While most of the establishment media folks sleep or are busy demonizing Hilary Rosen for speaking the truth about Ann Romney, Michigan Republicans are destroying democracy in the Wolverine State:
The Michigan Board of State Canvassers today rejected a petition drive that would have put the state’s emergency manager law on the November ballot. The board’s staff had reported (pdf) that the petitioners had collected enough signatures, and recommended (pdf) that the board deny a challenge on the basis that the petition’s type size might be too small.
That challenge came from a project living inside the same Republican consulting firm with a partner on the board. Also on the four member board was a Democrat whose labor union had worked to collect signatures. In the end, the board voted two-two, on party lines, meaning the petitions were toast. They had been signed by more than 200,000 Michigan voters.
See also the video above.
As Hesiod points in the comments at Rachel Maddow’s blog: [cont’d.]
The statutory provision relied upon by the Republican Members of the State Board of Canvassers was MCL 168.482.

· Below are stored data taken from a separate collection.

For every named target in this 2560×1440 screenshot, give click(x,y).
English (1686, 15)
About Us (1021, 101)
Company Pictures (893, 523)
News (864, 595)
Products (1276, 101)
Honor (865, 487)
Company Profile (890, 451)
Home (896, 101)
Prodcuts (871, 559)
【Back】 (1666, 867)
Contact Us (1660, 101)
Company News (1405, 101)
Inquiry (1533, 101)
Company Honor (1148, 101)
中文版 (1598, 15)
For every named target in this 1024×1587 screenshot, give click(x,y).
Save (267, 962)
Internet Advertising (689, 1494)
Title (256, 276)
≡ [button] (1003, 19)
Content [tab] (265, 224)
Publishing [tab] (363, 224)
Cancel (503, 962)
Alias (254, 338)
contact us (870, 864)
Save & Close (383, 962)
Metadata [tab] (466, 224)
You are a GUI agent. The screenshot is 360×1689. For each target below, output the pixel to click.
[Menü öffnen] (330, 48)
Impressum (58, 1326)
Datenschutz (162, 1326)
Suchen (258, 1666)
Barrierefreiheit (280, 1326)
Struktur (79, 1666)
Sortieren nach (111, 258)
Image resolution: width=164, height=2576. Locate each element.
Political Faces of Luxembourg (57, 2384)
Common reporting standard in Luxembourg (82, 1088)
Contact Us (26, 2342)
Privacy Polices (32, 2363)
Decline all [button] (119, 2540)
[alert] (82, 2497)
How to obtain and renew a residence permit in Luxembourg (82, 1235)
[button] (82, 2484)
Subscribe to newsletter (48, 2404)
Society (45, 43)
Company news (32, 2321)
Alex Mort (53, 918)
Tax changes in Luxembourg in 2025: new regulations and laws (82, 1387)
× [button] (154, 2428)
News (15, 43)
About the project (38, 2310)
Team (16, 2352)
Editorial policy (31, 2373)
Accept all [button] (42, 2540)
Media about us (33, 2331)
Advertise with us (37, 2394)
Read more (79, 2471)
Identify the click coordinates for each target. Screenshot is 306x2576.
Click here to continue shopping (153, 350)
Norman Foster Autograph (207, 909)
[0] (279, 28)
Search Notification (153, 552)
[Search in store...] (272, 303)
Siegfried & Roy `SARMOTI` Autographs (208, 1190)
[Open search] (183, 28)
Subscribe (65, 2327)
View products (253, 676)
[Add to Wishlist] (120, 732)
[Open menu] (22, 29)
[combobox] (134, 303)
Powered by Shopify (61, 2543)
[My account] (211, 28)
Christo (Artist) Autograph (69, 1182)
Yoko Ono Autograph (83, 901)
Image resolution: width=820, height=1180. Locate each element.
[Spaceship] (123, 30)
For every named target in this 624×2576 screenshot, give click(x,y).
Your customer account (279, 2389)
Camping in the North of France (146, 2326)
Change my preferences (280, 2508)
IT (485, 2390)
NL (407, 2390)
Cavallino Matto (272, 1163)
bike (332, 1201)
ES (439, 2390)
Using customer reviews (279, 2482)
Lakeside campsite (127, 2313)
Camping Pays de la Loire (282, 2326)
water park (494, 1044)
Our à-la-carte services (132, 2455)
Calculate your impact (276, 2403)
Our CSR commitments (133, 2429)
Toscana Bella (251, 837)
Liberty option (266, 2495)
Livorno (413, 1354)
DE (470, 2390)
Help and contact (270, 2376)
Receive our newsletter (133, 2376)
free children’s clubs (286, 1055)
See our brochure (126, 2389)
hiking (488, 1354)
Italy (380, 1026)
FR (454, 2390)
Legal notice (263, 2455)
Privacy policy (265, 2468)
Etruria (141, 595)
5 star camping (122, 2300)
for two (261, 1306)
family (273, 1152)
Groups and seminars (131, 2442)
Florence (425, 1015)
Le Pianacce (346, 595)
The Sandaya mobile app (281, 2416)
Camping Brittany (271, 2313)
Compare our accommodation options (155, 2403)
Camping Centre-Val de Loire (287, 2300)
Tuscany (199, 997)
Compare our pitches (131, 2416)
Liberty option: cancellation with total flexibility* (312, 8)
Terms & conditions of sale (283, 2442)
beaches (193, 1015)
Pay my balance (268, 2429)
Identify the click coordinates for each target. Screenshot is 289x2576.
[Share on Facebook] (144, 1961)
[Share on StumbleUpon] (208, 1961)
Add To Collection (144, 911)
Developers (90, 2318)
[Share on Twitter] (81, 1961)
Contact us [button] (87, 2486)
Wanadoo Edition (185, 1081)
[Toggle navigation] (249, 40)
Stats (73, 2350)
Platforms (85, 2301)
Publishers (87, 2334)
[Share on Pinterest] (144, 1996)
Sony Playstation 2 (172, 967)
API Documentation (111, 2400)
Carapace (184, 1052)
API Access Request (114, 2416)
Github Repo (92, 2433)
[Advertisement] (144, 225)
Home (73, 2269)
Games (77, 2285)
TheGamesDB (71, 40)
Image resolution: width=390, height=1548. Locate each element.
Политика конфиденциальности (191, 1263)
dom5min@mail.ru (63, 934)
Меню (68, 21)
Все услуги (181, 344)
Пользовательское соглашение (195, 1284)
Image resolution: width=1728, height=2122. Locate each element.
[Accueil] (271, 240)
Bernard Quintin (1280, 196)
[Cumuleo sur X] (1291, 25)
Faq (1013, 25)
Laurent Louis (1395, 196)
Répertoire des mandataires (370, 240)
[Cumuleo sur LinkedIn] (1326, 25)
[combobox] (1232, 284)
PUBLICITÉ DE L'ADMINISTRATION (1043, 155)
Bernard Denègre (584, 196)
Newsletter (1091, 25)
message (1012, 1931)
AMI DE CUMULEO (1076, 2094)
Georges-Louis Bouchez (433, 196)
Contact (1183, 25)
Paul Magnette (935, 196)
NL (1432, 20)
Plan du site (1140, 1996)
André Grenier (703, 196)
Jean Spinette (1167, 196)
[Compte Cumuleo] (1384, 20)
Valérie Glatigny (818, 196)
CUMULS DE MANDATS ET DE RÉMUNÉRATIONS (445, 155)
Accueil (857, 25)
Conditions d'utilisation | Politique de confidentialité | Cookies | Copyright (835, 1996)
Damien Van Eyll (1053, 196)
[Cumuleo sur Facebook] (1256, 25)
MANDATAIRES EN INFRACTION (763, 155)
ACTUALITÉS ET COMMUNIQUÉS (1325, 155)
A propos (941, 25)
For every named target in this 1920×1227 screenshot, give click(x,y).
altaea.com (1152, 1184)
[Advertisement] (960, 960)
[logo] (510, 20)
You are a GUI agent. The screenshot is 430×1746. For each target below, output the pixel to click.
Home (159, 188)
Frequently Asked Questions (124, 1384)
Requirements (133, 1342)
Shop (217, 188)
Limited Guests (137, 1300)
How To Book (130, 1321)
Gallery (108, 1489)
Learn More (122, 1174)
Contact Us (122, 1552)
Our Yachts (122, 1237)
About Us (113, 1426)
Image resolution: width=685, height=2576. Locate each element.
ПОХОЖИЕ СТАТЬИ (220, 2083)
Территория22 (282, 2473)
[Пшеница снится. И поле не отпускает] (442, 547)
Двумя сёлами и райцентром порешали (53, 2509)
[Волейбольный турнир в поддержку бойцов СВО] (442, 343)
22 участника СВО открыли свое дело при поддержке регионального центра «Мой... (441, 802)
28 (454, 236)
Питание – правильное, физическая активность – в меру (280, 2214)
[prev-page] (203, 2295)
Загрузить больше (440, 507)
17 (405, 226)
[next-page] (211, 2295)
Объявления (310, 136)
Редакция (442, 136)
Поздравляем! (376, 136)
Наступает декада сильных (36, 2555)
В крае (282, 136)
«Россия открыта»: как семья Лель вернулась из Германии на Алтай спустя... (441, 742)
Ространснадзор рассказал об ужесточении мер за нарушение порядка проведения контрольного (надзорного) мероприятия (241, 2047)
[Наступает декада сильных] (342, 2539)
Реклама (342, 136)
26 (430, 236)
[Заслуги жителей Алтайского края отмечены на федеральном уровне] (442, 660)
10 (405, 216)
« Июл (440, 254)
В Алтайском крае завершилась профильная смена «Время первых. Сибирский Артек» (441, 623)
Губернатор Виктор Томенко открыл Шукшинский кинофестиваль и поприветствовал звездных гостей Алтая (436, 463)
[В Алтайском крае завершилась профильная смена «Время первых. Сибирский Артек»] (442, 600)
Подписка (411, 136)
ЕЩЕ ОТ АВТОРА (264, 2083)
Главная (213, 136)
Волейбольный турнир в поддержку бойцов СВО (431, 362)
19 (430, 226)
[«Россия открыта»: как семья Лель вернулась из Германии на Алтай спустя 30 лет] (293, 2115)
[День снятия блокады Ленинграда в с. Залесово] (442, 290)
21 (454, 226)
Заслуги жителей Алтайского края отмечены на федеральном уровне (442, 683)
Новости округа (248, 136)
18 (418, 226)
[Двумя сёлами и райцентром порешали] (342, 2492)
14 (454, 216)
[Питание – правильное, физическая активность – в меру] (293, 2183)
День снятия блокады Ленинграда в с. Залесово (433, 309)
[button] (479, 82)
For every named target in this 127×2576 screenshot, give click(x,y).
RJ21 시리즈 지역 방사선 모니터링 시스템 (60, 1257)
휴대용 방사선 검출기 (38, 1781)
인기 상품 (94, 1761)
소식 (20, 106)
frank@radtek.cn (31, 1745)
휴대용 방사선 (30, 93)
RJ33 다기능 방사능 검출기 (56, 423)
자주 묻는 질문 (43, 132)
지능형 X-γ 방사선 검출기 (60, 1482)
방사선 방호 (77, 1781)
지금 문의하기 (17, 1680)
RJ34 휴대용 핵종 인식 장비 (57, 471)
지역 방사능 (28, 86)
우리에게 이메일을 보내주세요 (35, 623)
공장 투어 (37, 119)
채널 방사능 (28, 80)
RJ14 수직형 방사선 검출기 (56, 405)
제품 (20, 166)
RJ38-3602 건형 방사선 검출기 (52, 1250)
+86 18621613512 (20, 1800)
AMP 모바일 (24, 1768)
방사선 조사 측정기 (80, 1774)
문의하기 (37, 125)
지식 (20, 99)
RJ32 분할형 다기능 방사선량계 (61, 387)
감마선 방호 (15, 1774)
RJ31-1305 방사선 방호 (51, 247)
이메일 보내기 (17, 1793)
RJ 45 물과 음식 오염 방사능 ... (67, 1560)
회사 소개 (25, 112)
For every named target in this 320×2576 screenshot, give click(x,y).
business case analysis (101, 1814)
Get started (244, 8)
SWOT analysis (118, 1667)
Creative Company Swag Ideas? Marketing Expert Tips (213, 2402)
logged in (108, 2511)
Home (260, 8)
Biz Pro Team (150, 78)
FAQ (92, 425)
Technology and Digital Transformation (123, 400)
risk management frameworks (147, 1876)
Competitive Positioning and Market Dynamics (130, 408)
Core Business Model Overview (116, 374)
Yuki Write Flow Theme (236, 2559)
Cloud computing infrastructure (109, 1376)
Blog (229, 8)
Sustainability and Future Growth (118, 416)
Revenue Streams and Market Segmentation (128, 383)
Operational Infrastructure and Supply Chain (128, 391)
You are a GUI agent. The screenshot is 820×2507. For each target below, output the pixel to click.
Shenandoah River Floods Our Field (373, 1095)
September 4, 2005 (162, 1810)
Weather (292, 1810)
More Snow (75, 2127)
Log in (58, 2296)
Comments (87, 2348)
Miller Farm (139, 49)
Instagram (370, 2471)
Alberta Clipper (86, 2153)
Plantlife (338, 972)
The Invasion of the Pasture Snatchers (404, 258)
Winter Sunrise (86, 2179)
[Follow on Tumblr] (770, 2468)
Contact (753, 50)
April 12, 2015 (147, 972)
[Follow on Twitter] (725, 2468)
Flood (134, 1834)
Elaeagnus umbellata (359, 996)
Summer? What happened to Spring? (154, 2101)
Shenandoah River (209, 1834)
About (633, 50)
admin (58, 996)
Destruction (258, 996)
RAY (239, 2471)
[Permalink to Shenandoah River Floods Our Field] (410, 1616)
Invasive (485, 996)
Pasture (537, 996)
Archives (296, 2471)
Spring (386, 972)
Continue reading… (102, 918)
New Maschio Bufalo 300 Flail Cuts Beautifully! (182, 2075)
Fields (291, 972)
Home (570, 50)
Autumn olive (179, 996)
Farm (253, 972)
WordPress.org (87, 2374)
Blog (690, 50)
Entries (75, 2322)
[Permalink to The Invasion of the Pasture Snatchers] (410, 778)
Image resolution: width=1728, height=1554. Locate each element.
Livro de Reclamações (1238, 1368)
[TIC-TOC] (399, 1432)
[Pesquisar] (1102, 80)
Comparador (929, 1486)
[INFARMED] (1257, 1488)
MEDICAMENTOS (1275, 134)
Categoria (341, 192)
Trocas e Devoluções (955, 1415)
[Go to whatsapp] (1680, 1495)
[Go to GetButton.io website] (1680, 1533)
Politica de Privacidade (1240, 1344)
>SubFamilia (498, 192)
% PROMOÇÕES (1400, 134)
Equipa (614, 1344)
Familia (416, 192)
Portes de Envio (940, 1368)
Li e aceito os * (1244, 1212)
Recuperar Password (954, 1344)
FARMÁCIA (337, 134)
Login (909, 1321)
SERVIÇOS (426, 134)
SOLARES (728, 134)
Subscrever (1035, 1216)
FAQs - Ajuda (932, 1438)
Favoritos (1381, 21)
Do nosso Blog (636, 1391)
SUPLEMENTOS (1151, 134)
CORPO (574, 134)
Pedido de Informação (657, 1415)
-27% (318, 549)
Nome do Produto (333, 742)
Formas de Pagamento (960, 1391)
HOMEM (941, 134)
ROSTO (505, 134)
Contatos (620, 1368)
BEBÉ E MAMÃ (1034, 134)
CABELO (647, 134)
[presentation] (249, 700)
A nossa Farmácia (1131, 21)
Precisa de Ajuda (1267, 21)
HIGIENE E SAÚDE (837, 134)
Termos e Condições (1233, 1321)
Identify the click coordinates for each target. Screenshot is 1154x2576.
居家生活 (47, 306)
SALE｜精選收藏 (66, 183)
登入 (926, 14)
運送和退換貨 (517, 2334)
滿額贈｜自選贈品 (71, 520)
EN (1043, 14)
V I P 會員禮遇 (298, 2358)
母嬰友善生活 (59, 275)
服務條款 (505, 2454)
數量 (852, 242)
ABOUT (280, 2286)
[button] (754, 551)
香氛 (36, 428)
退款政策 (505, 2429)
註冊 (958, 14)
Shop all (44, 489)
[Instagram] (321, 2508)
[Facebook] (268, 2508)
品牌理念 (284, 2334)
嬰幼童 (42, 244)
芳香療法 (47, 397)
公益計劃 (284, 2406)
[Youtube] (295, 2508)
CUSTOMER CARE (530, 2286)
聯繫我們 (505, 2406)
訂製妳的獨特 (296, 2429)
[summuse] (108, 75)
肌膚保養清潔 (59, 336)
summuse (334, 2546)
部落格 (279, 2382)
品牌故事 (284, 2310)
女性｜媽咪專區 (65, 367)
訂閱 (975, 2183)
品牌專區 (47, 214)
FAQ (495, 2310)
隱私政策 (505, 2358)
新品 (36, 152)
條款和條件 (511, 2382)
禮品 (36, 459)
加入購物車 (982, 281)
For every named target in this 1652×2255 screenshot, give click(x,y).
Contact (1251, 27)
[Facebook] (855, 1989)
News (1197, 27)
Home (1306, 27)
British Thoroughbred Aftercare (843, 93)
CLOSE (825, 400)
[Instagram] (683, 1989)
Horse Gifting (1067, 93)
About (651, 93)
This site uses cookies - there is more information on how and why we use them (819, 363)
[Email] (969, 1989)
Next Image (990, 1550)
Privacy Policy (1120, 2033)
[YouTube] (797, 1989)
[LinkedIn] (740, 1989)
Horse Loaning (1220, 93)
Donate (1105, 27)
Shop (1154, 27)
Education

But, there is ample precedent in Michigan law that says what they did villated their duties under the law. A recent Michigan Court of Appeals decision — which is binding law in Michigan — stated:
“It is well established by both statute and case law that petitions need only substantially conform to the statutory requirements. MCL 168.544d (petitions shall be on forms that are “substantially as provided in sections 482 …”); see also Charter Twp of Bloomfield v Oakland Co Clerk, 253 Mich App 1, 22-23, 654 NW2d 610 (2002). In Newsome v Bd of State Canvassers, 69 Mich App 725, 729, 245 N.W.2d 374 (1976), this Court held that “[c]onstitutional and statutory initiative and referendum provisions should be liberally construed to effectuate their purposes, to facilitate rather than hamper the exercise by the people of these reserved rights.” Id., citing Kuhn v Dep’t of Treasury, 384 Mich 378, 183 NW2d 796 (1971). In Settles v Detroit City Clerk, 169 Mich App 797, 802-803, 427 NW2d 188 (1988), this Court reaffirmed the general rule that “all doubts as to technical deficiencies or failure to comply with the exact letter of procedural requirements in petitions … are resolved in favor of permitting the people to vote and express a choice on any proposal subject to election.” Thus, even if the additional language in the “ introduction” on the back of the petition could be considered a defect, we do not find it a fatal one.” — Coalition to Defend Affirmative Action & Integration v Bd of State Canvassers, 262 Mich App 395, 405-406; 686 NW2d 287 (2004) (Citation format amended).
The Courts will order the State Bd of Canvassers to approve the petition under this well-established case law.
Ah, but will Rick Snyder or one of his henchmen suddenly pull another Calvinball move and decide that the courts don’t matter here?